Rows from a data source
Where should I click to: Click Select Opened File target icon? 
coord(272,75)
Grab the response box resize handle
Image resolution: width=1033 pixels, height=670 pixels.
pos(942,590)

The exercise
Reproduce every row above, requests included, and scale the coordinate values in the answers by 1.3, rounding each to a whole number with halves going up. Keep all numbers in the requests unchanged.

Answer for the task
Where should I click to: Click Select Opened File target icon? 
coord(354,98)
Grab the response box resize handle
Image resolution: width=1033 pixels, height=670 pixels.
pos(1225,767)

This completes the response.